Bluetoothd fills 100% CPU when bluetooth keyboard goes in idle

Bug #1717796 reported by marco.pallotta
26
This bug affects 4 people
Affects Status Importance Assigned to Milestone
Bluez Utilities
Confirmed
Medium
The Ubuntu Power Consumption Project
Medium
Unassigned
bluez (Ubuntu)
Medium
Unassigned

Bug Description

When bluetooth keyboard goes in idle bluetoothd fills 100% CPU. At this point you have to press any key to reconnect the device and let bluetoothd to return to work normally.

ProblemType: Bug
DistroRelease: Ubuntu 16.04
Package: bluez 5.37-0ubuntu5.1
ProcVersionSignature: Ubuntu 4.4.0-93.116-generic 4.4.79
Uname: Linux 4.4.0-93-generic x86_64
ApportVersion: 2.20.1-0ubuntu2.10
Architecture: amd64
Date: Sun Sep 17 19:02:40 2017
ExecutablePath: /usr/lib/bluetooth/bluetoothd
InstallationDate: Installed on 2016-08-06 (406 days ago)
InstallationMedia: Ubuntu 16.04 LTS "Xenial Xerus" - Release amd64 (20160420.1)
InterestingModules: rfcomm bnep btusb bluetooth
MachineType: GIGABYTE GB-BXBT-2807
ProcEnviron:
 LANG=it_IT.UTF-8
 PATH=(custom, no user)
ProcKernelCmdLine: BOOT_IMAGE=/boot/vmlinuz-4.4.0-93-generic.efi.signed root=UUID=8931ead4-8d43-4aef-8946-c7845c63c7d3 ro quiet splash vt.handoff=7
SourcePackage: bluez
UpgradeStatus: No upgrade log present (probably fresh install)
dmi.bios.date: 10/22/2015
dmi.bios.vendor: American Megatrends Inc.
dmi.bios.version: F8
dmi.board.asset.tag: To be filled by O.E.M.
dmi.board.name: MZBAYAP-00
dmi.board.vendor: GIGABYTE
dmi.board.version: 1.x
dmi.chassis.asset.tag: To Be Filled By O.E.M.
dmi.chassis.type: 3
dmi.chassis.vendor: To Be Filled By O.E.M.
dmi.chassis.version: To Be Filled By O.E.M.
dmi.modalias: dmi:bvnAmericanMegatrendsInc.:bvrF8:bd10/22/2015:svnGIGABYTE:pnGB-BXBT-2807:pvr1.x:rvnGIGABYTE:rnMZBAYAP-00:rvr1.x:cvnToBeFilledByO.E.M.:ct3:cvrToBeFilledByO.E.M.:
dmi.product.name: GB-BXBT-2807
dmi.product.version: 1.x
dmi.sys.vendor: GIGABYTE
hciconfig:
 hci0: Type: BR/EDR Bus: USB
  BD Address: DC:85:DE:FD:2F:BC ACL MTU: 820:8 SCO MTU: 255:16
  UP RUNNING PSCAN ISCAN
  RX bytes:528225 acl:32183 sco:0 events:1134 errors:0
  TX bytes:33849 acl:338 sco:0 commands:388 errors:1

Revision history for this message
marco.pallotta (marco-pallotta) wrote :
Revision history for this message
marco.pallotta (marco-pallotta) wrote :

This is my kernel.log when bluetoothd goes at 100%:

"
Sep 17 18:41:43 GB-BXBT-2807 kernel: [ 7738.885123] hid-generic 0005:0A5C:8502.000B: unknown main item tag 0x0
Sep 17 18:41:43 GB-BXBT-2807 kernel: [ 7738.885475] input: Bluetooth Keyboard as /devices/pci0000:00/0000:00:14.0/usb1/1-2/1-2:1.0/bluetooth/hci0/hci0:2/0005:0A5C:8502.000B/input/input17
Sep 17 18:41:43 GB-BXBT-2807 kernel: [ 7738.886183] hid-generic 0005:0A5C:8502.000B: input,hidraw1: BLUETOOTH HID v0.01 Keyboard [Bluetooth Keyboard] on dc:85:de:fd:2f:bc
"

Revision history for this message
Daniel van Vugt (vanvugt) wrote :

We need some stack information to help us determine the cause of the CPU spikes.

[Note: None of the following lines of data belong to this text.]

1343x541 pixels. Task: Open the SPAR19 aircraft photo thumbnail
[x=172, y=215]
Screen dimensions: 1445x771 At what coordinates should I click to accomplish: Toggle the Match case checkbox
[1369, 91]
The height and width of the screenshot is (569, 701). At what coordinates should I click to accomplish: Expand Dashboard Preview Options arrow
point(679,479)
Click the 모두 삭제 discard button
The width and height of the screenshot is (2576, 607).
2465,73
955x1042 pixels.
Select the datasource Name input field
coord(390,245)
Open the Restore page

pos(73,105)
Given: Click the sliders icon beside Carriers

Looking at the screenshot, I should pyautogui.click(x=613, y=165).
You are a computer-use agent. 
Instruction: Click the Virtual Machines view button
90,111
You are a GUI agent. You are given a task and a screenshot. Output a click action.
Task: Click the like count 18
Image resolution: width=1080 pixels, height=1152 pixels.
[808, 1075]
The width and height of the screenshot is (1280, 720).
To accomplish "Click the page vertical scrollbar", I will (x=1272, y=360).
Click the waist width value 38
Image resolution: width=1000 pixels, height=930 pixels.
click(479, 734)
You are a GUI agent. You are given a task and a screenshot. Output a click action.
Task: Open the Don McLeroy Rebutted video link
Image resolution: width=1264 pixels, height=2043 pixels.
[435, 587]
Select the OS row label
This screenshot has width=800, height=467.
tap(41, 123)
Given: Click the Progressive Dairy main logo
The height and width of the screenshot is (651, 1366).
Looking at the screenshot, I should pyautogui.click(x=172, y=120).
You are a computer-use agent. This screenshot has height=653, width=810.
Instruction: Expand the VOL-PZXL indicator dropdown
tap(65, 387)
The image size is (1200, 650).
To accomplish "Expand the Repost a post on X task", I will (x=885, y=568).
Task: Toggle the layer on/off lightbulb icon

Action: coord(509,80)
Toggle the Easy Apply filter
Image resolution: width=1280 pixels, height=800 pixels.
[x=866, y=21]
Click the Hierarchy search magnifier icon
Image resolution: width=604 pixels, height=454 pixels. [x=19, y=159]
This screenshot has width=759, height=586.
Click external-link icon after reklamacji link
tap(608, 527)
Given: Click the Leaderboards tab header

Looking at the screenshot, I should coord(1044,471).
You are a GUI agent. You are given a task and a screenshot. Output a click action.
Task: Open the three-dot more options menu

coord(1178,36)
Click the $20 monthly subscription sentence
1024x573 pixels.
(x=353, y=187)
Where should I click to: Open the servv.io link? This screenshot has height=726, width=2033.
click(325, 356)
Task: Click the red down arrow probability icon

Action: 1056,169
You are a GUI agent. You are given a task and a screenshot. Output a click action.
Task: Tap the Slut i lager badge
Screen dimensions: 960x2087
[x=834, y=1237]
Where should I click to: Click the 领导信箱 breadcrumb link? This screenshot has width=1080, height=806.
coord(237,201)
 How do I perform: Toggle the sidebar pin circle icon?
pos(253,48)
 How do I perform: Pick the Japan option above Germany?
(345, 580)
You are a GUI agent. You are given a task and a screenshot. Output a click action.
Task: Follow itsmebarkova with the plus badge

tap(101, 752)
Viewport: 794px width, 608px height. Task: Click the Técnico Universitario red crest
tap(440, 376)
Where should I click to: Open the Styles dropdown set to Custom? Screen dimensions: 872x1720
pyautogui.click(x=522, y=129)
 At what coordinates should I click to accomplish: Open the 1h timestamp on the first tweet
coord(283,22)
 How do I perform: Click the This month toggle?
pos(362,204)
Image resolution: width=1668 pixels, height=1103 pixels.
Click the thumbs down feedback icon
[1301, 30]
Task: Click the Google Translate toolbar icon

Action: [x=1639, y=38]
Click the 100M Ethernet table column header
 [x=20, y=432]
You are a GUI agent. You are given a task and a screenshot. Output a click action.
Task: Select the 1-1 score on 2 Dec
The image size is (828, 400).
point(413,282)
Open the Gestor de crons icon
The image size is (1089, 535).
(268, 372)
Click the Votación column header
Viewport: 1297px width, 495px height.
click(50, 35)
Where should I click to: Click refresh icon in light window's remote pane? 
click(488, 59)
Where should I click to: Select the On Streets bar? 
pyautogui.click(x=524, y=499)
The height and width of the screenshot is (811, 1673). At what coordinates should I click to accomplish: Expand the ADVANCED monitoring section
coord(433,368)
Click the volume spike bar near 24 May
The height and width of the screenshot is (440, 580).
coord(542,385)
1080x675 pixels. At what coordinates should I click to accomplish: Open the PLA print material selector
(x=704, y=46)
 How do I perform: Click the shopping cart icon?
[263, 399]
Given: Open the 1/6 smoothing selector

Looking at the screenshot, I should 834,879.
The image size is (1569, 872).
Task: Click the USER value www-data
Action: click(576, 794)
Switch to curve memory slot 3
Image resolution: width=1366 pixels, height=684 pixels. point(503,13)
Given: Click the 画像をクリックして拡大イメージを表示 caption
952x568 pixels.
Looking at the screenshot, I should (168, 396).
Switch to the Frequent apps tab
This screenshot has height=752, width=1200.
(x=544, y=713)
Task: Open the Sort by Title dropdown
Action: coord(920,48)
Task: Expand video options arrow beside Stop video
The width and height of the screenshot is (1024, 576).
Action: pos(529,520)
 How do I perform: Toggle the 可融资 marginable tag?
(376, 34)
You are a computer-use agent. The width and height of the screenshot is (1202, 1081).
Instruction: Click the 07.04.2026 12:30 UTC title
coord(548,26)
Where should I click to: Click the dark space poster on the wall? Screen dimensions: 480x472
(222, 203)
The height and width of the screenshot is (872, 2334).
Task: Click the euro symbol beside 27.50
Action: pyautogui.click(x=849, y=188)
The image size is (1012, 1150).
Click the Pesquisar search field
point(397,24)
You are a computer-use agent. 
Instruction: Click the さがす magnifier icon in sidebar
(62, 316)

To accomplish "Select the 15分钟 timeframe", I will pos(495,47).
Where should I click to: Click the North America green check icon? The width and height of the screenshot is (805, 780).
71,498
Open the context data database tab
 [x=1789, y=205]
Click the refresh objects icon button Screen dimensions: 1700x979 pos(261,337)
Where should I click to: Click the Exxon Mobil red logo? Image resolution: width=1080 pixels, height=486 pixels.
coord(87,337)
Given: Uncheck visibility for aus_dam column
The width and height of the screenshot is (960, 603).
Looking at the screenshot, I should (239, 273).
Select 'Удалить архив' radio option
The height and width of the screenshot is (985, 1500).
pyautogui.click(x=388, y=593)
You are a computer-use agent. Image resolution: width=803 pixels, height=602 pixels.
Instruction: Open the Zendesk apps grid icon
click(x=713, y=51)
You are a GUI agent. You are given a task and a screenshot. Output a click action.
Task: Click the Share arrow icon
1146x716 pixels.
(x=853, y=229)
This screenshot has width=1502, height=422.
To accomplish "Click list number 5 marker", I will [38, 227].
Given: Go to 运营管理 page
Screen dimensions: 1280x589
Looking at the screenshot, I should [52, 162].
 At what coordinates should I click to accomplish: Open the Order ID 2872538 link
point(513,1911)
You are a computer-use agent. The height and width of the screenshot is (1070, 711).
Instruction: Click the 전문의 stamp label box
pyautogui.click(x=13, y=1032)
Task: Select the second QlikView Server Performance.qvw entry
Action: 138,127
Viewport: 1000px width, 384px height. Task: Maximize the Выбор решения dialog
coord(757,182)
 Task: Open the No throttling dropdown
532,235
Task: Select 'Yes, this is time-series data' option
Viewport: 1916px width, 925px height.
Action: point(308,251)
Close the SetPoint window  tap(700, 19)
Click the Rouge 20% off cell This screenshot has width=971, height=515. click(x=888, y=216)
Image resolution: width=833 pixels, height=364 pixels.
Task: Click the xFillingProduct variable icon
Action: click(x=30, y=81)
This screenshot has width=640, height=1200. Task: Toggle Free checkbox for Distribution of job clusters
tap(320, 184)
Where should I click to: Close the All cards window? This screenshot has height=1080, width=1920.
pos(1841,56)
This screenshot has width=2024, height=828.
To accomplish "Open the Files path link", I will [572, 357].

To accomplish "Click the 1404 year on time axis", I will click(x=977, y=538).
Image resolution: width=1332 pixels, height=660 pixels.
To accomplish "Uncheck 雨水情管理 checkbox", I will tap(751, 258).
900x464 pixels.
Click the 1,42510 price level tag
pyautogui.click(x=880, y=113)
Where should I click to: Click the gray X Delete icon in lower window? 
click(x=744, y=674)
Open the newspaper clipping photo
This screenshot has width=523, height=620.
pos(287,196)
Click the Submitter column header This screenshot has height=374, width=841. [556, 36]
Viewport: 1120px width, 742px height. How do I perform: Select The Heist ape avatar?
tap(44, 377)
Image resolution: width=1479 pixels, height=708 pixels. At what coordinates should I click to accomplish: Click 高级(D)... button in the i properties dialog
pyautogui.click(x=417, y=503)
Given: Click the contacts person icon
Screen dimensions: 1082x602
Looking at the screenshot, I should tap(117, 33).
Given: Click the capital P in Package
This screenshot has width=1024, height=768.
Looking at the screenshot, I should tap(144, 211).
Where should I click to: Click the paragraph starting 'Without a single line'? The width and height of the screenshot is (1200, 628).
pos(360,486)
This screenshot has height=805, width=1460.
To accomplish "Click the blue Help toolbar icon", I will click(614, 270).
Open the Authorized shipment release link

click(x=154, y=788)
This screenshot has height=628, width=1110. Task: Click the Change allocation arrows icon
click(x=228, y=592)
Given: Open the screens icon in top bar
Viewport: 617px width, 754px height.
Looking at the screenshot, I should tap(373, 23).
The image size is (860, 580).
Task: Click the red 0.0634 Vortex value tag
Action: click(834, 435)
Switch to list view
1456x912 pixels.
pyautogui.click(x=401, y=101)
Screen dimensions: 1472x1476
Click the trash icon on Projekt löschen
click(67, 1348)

1. Download the attached dstack script to your home directory.
2. Log in to a virtual terminal (Ctrl+Alt+F1), and switch back (Ctrl+Alt+F7)
3. When the spike happens, switch to Ctrl+Alt+F1 and run this:
    sudo -s
    sh ./dstack bluetoothd >> stacks.txt
    sh ./dstack bluetoothd >> stacks.txt
    sh ./dstack bluetoothd >> stacks.txt
    sh ./dstack bluetoothd >> stacks.txt
    sh ./dstack bluetoothd >> stacks.txt
   (yes, five times)
4. Attach the resulting stacks.txt to this bug.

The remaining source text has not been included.